> Source:
I have recommended and used DANIEL SMITH watercolors for almost twenty years so this set is entirely DANIEL SMITH and some of the colors are fascinating DANIEL SMITH exclusives.

The Ultimate Mixing Set is intended as a universal palette, suitable for any subject. It is also suitable for anyone from a beginner to an experienced artist. It is rather a Goldilocks palette – not too few colors so you have to spend the whole time mixing everything together, nor too many so you lose track of what you have and how to mix them. They are chosen to work well together for harmony in a painting.

My goal was to find single pigment colors that would mix together efficiently so that most colors could be produced by mixing just two pigments. Many people find that if they mix too many pigments, they end up creating ‘mud’. With this set, generally two, but at most three pigments may be needed to create any hue you want. The palette colours are also useful alone. Here are the colors painted out using DANIEL SMITH professional watercolors. Notice the wonderful granulation of many of them, especially the Goethite.

> Written instruction 1: In the watercolor passage, which color is named as showing especially wonderful granulation?
The watercolor passage and the entries come from unrelated sources.

(Pointing entries for text and elements)
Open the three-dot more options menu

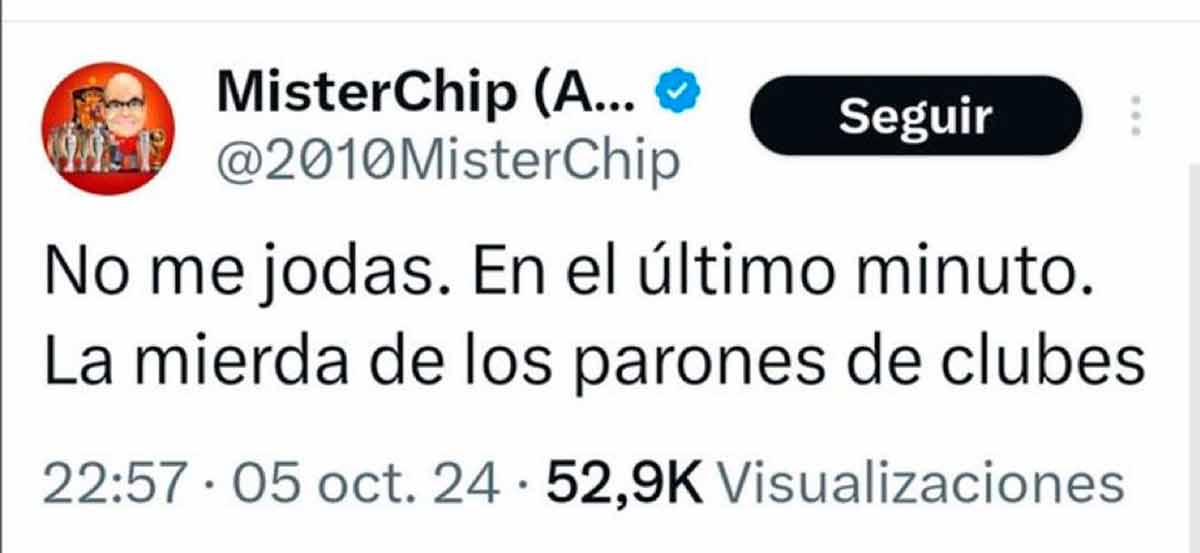click(x=1134, y=116)
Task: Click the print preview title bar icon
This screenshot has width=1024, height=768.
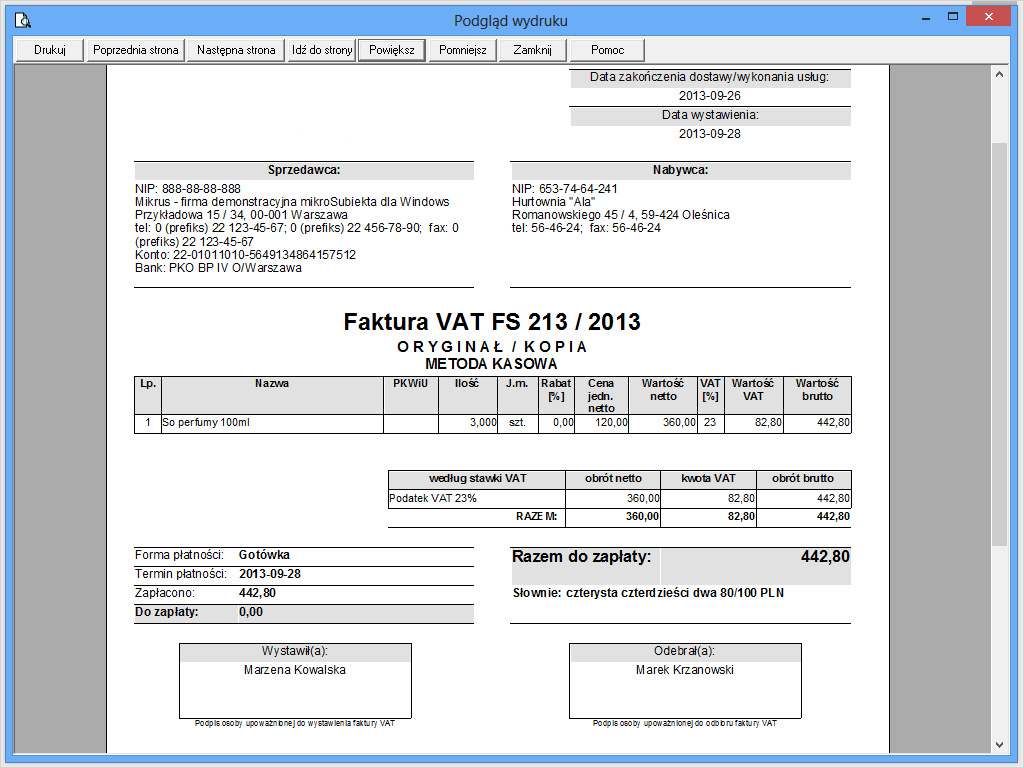Action: click(x=22, y=20)
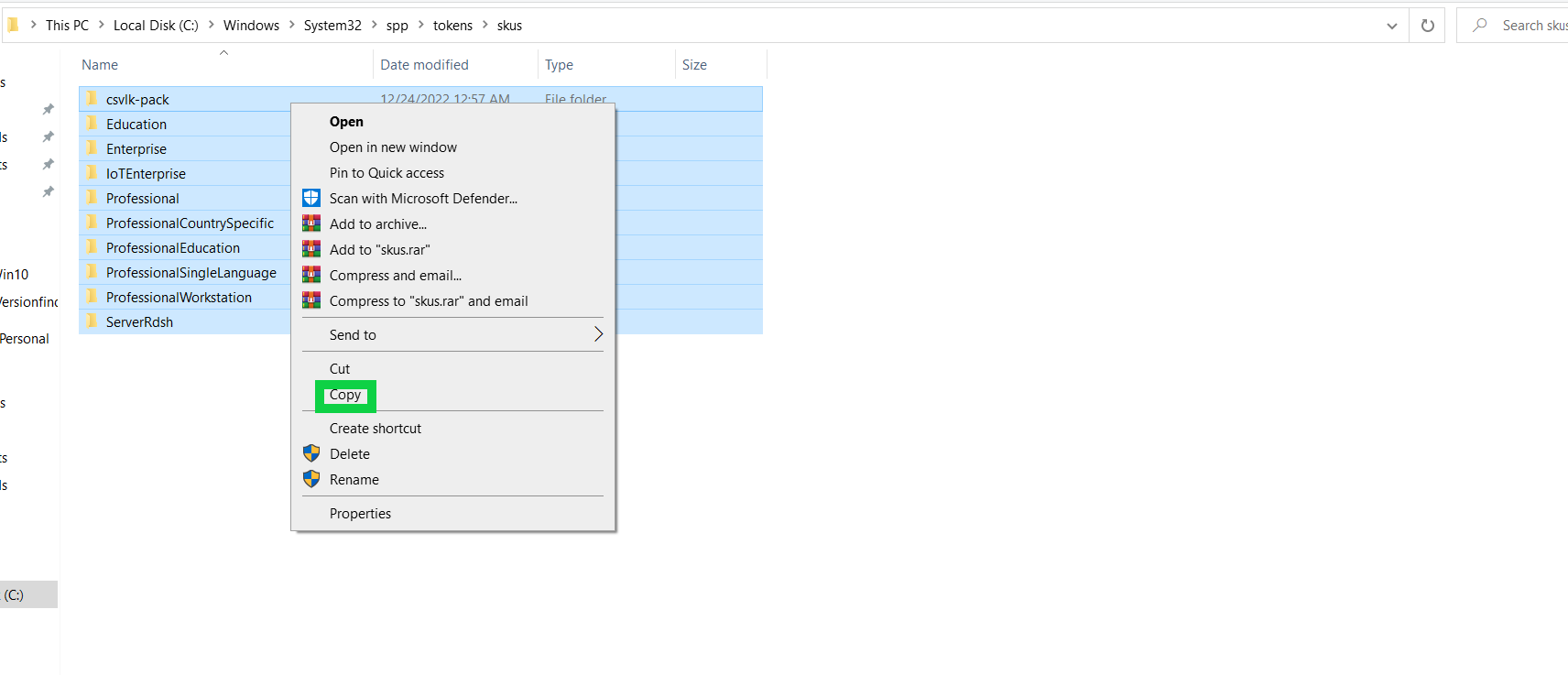
Task: Select Properties in the context menu
Action: (x=360, y=514)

> Written instruction 2: Lay out every line of the entries as a numbered list, skipping blank lines and leaving out the pictures.

> Full output 1: Goethite.

> Full output 2:
1. Open the three-dot more options menu
2. click(x=1134, y=116)
3. Task: Click the print preview title bar icon
4. This screenshot has width=1024, height=768.
5. Action: click(x=22, y=20)
6. Task: Select Properties in the context menu
7. Action: (x=360, y=514)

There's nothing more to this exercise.